* **EXCERPTED TEXT**
•••••
May 29, 2018 | Researchers at the University of Arkansas for Medical Sciences (UAMS) call for revision to the Hospital
Readmissions Reduction Program to reduce unintended consequences that could threaten the health care delivery system in the Mississippi Delta region in a new study published in The American Journal of Managed Care.
The program provides financial incentives for hospitals to deliver higher-quality, higher-value care by reducing Medicare reimbursements to hospitals with higher-than-average readmission rates for selected conditions.
“In the Mississippi Delta, one of the country’s poorest areas, community factors matter,” said Hsueh-Fen Chen, Ph.D., associate professor in the UAMS Fay W. Boozman College of Public Health and lead author on the study. “They matter so much that once accounted for, readmissions were not much different from those in the rest of the country for heart failure and were about the same for pneumonia and heart attacks,”
The study examined data from 2013-2016 for counties that fall under the Mississippi Delta Regional Authority, in parts of eight states: Alabama, Arkansas, Illinois, Kentucky, Louisiana, Mississippi, Missouri and Tennessee.
Chen and her colleagues compared 30-day readmission ratios for hospitals in the Delta region, the remaining counties of the eight Delta states, and the rest of the nation.
•••••
* **Stored items from a collection**

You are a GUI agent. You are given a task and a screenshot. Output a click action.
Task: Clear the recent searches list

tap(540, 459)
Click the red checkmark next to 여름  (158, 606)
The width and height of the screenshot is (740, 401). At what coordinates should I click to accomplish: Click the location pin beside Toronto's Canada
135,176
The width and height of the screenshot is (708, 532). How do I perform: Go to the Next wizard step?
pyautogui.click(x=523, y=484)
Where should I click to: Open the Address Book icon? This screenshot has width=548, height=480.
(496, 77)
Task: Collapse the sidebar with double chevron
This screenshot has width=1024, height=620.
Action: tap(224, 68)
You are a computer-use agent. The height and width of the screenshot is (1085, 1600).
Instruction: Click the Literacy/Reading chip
•••••
* **TASK REQUIREMENTS**
a - In the article on hospital readmissions in the Mississippi Delta, which journal published the UAMS study?
b - Resume the article on hospital readmissions in the Mississippi Delta from its last sentence.
The data above are separate material from the article on hospital readmissions in the Mississippi Delta.

* **OUTPUTS IN ORDER**
a - The American Journal of Managed Care.

b -
When not controlling for hospital and community factors, they found the Delta region and state hospitals had higher readmission ratios for pneumonia, heart failure and heart attacks. But when they controlled for hospital and community factors, the significant difference in readmission ratios for pneumonia and heart attack disappeared, and the difference for heart failure was much less pronounced between hospitals in the Delta region and those in the rest of the nation.
Factors linked to higher readmission ratios for pneumonia and heart failure were whether a patient was treated in a major teaching hospital, which tend to take the sickest patients, and the percentage of the community that is African American.
Oddly, high poverty was associated with lower readmissions for heart attacks, but the researchers noted that mortality rates for this condition are very high if patients cannot access treatment in a timely manner.
Chen and coauthors conclude that these findings show that changes to the program are necessary and urgent to ensure that the resources are not removed from the communities that need them most.
Her co-authors are Adrienne Nevola, M.P.H.; Mack Bird, Ph.D.; Saleema Karim, Ph.D.; Michael Morris, Ph.D.; and J. Mick Tilford, Ph.D., from the Department of Health Policy and Management and Fei Wan, Ph.D., from the Department of Biostatistics, both in the UAMS College of Public Health.